Exercise objective:
Print, exactly and completely, every entry in the data.

Source data:
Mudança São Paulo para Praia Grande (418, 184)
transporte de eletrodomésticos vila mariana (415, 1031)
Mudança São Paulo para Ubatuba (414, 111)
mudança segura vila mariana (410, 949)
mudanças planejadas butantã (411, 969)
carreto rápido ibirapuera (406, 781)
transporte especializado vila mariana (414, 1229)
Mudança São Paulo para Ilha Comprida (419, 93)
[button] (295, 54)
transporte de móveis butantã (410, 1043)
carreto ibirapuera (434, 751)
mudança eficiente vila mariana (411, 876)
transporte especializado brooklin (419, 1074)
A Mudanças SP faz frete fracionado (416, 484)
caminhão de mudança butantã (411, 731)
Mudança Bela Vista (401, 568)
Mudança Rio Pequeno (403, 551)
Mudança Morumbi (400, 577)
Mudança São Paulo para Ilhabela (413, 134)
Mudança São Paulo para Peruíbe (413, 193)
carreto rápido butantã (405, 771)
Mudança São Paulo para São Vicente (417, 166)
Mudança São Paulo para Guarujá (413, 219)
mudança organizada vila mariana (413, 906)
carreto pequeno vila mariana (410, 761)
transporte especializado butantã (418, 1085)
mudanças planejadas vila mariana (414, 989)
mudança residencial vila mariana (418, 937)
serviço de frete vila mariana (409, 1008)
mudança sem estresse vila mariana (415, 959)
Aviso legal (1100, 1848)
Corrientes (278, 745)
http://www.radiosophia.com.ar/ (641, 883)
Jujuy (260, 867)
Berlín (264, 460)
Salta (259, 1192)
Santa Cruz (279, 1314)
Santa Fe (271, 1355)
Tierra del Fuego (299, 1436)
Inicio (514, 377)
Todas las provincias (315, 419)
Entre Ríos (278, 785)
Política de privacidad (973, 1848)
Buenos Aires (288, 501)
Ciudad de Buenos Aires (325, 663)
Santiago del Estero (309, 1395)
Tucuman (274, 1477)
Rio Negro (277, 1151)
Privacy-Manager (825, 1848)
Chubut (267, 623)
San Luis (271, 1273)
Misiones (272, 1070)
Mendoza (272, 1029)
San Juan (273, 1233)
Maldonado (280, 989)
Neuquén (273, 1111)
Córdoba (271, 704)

Reply:
Mudança São Paulo para Praia Grande (418, 184)
transporte de eletrodomésticos vila mariana (415, 1031)
Mudança São Paulo para Ubatuba (414, 111)
mudança segura vila mariana (410, 949)
mudanças planejadas butantã (411, 969)
carreto rápido ibirapuera (406, 781)
transporte especializado vila mariana (414, 1229)
Mudança São Paulo para Ilha Comprida (419, 93)
[button] (295, 54)
transporte de móveis butantã (410, 1043)
carreto ibirapuera (434, 751)
mudança eficiente vila mariana (411, 876)
transporte especializado brooklin (419, 1074)
A Mudanças SP faz frete fracionado (416, 484)
caminhão de mudança butantã (411, 731)
Mudança Bela Vista (401, 568)
Mudança Rio Pequeno (403, 551)
Mudança Morumbi (400, 577)
Mudança São Paulo para Ilhabela (413, 134)
Mudança São Paulo para Peruíbe (413, 193)
carreto rápido butantã (405, 771)
Mudança São Paulo para São Vicente (417, 166)
Mudança São Paulo para Guarujá (413, 219)
mudança organizada vila mariana (413, 906)
carreto pequeno vila mariana (410, 761)
transporte especializado butantã (418, 1085)
mudanças planejadas vila mariana (414, 989)
mudança residencial vila mariana (418, 937)
serviço de frete vila mariana (409, 1008)
mudança sem estresse vila mariana (415, 959)
Aviso legal (1100, 1848)
Corrientes (278, 745)
http://www.radiosophia.com.ar/ (641, 883)
Jujuy (260, 867)
Berlín (264, 460)
Salta (259, 1192)
Santa Cruz (279, 1314)
Santa Fe (271, 1355)
Tierra del Fuego (299, 1436)
Inicio (514, 377)
Todas las provincias (315, 419)
Entre Ríos (278, 785)
Política de privacidad (973, 1848)
Buenos Aires (288, 501)
Ciudad de Buenos Aires (325, 663)
Santiago del Estero (309, 1395)
Tucuman (274, 1477)
Rio Negro (277, 1151)
Privacy-Manager (825, 1848)
Chubut (267, 623)
San Luis (271, 1273)
Misiones (272, 1070)
Mendoza (272, 1029)
San Juan (273, 1233)
Maldonado (280, 989)
Neuquén (273, 1111)
Córdoba (271, 704)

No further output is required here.